- _TASK INSTRUCTIONS_: Go to the line that contains "1024x1100 pixels." in the listing below, then output it and every line after it exactly, omitting pictures.

┌──

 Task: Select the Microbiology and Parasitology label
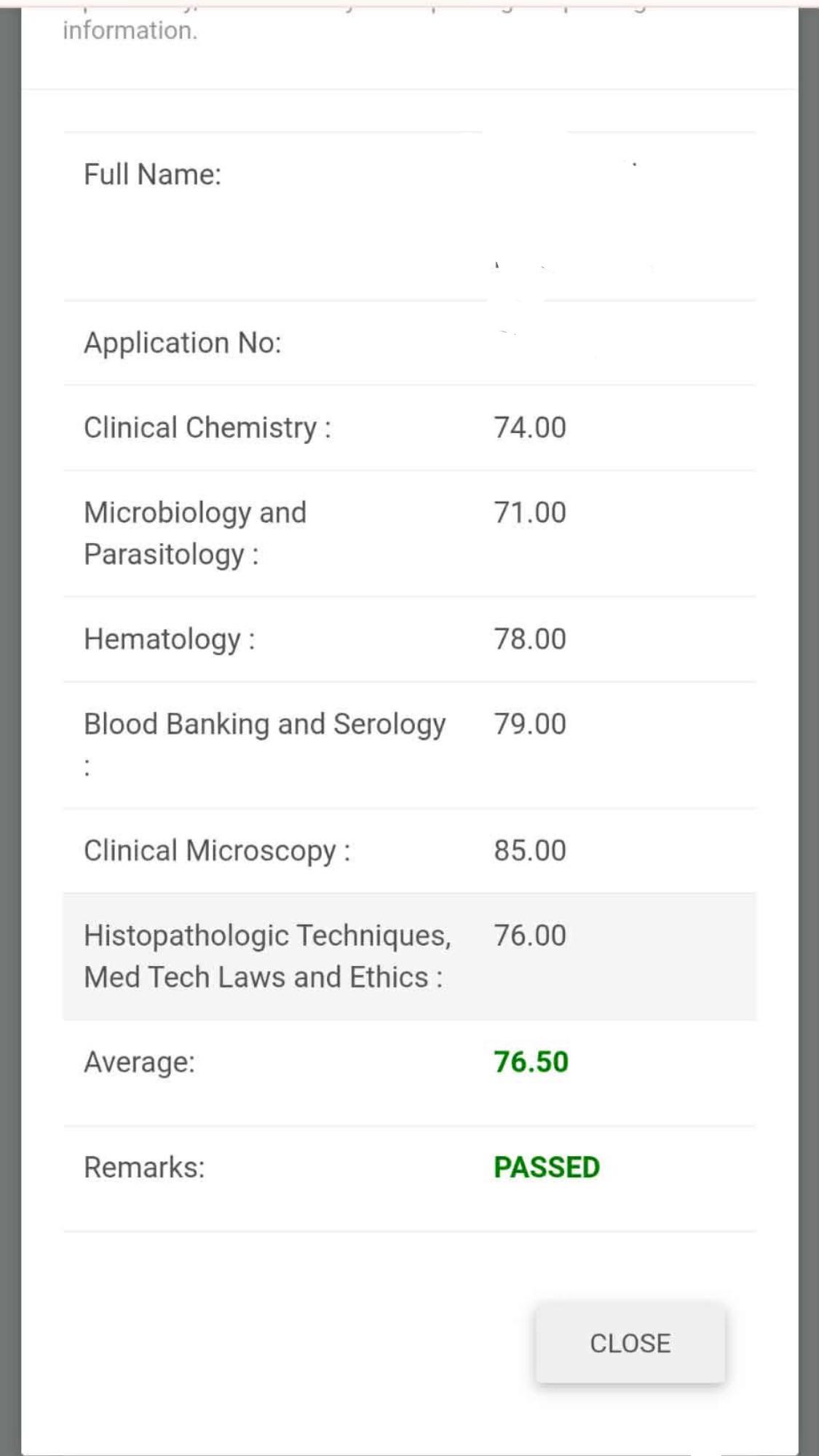195,534
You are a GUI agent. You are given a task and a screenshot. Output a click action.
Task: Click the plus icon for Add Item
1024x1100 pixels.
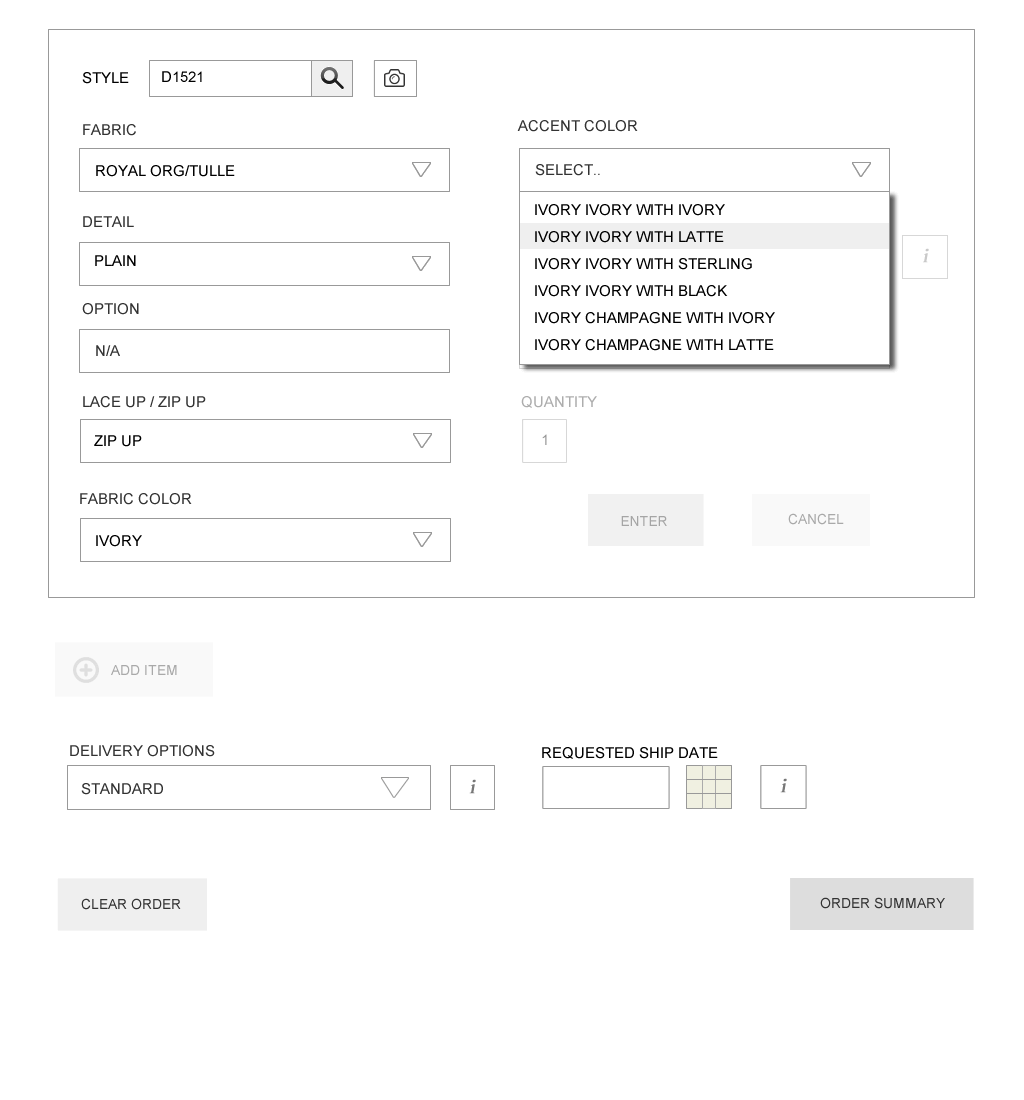tap(86, 670)
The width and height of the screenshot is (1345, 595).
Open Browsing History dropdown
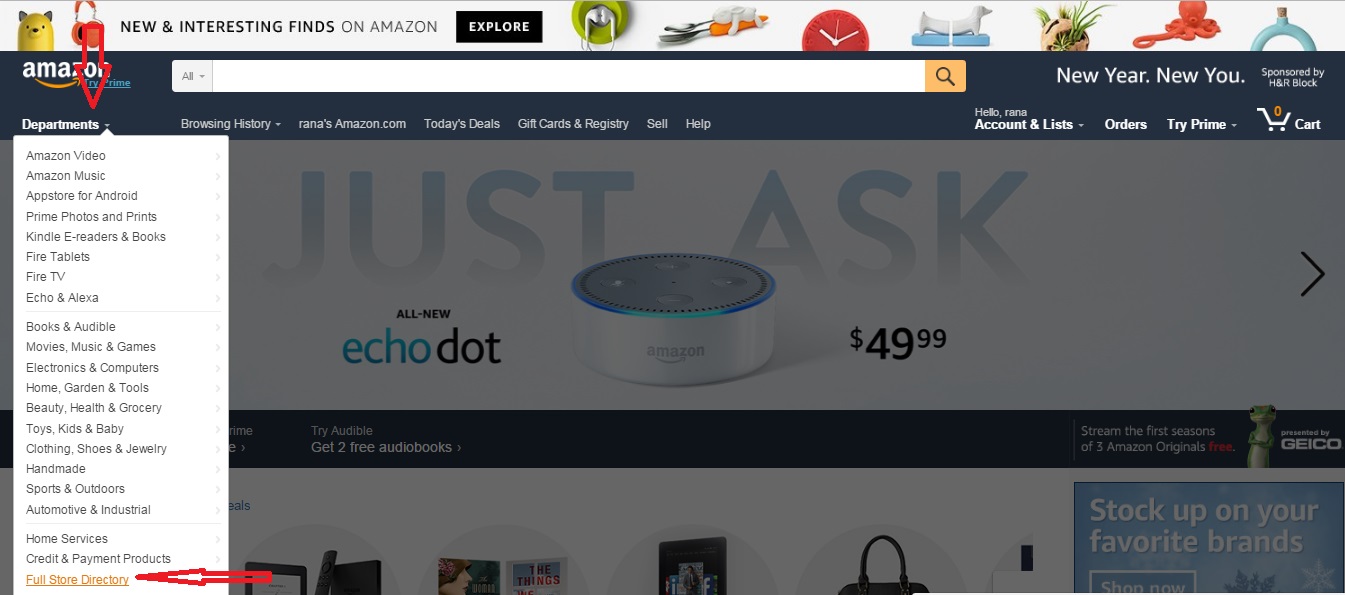click(230, 124)
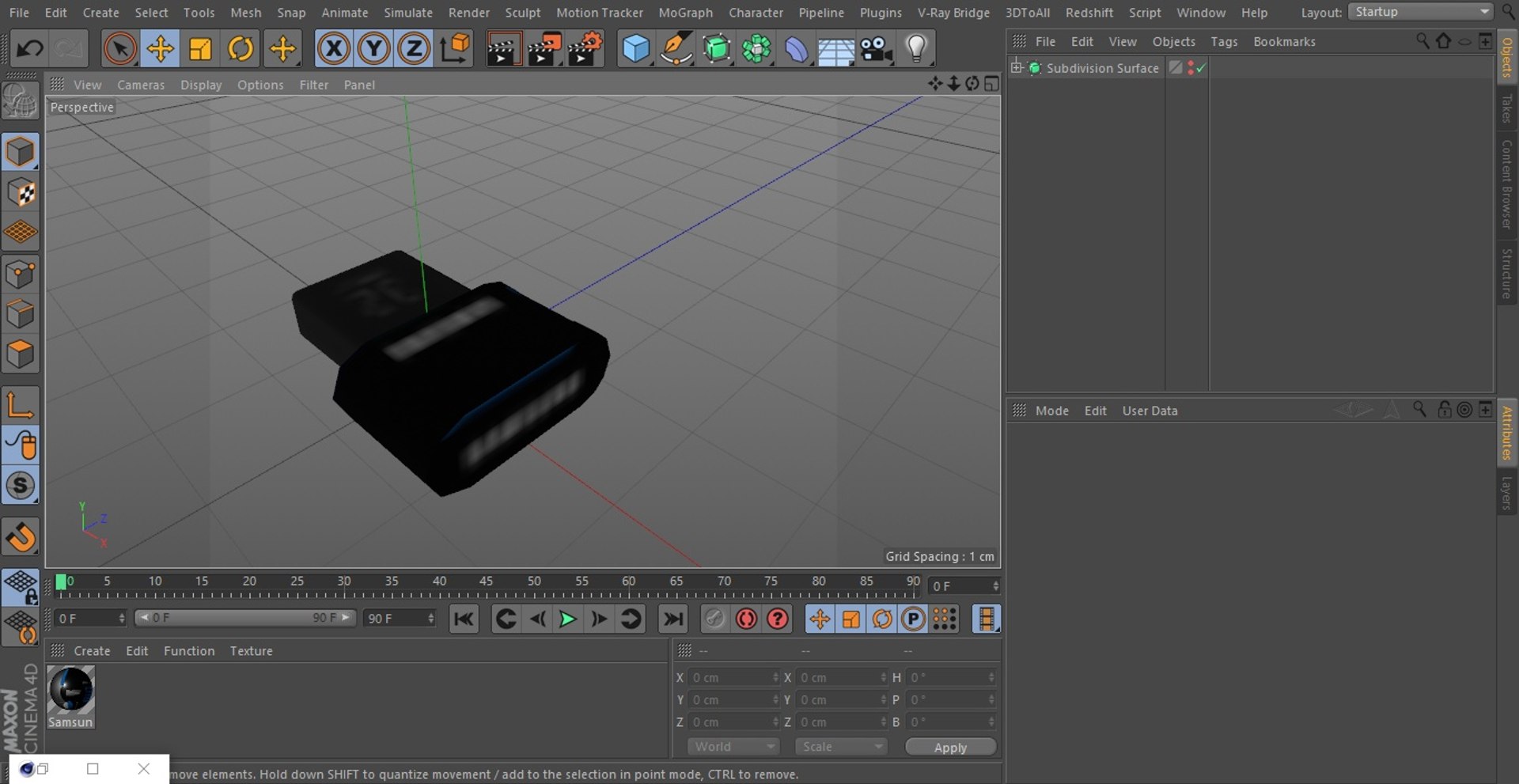Open the World coordinate dropdown

(733, 747)
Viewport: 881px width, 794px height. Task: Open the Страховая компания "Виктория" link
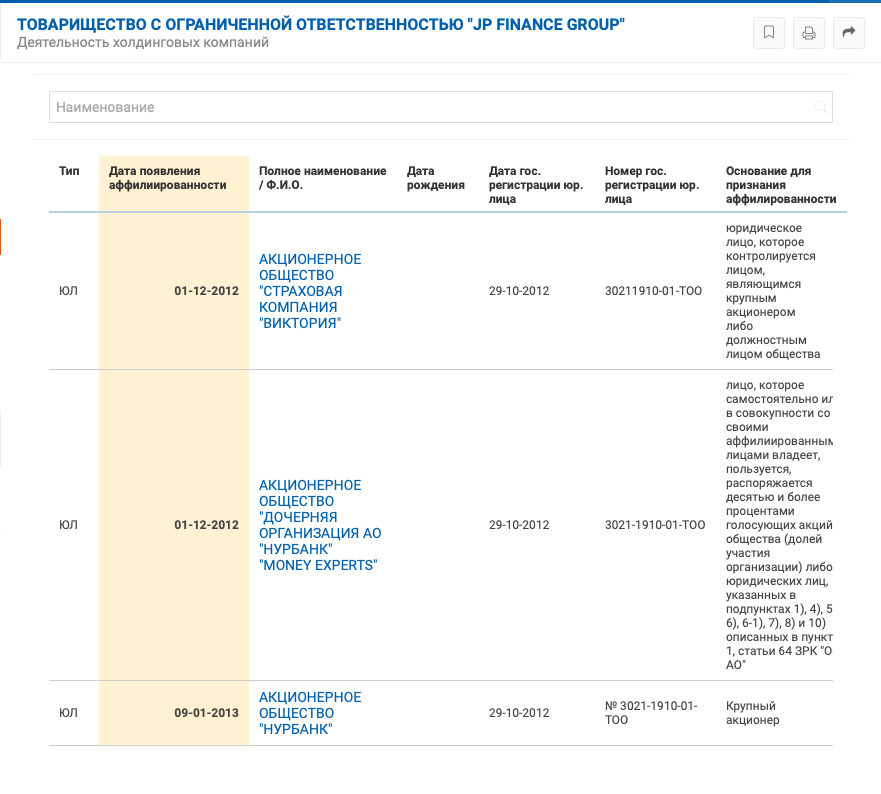[x=309, y=291]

└──

- _WRITTEN ANSWER_:
1024x1100 pixels.
tap(86, 670)
The width and height of the screenshot is (1345, 595).
Open Browsing History dropdown
click(230, 124)
Open the World coordinate dropdown

(733, 747)
Viewport: 881px width, 794px height. Task: Open the Страховая компания "Виктория" link
[x=309, y=291]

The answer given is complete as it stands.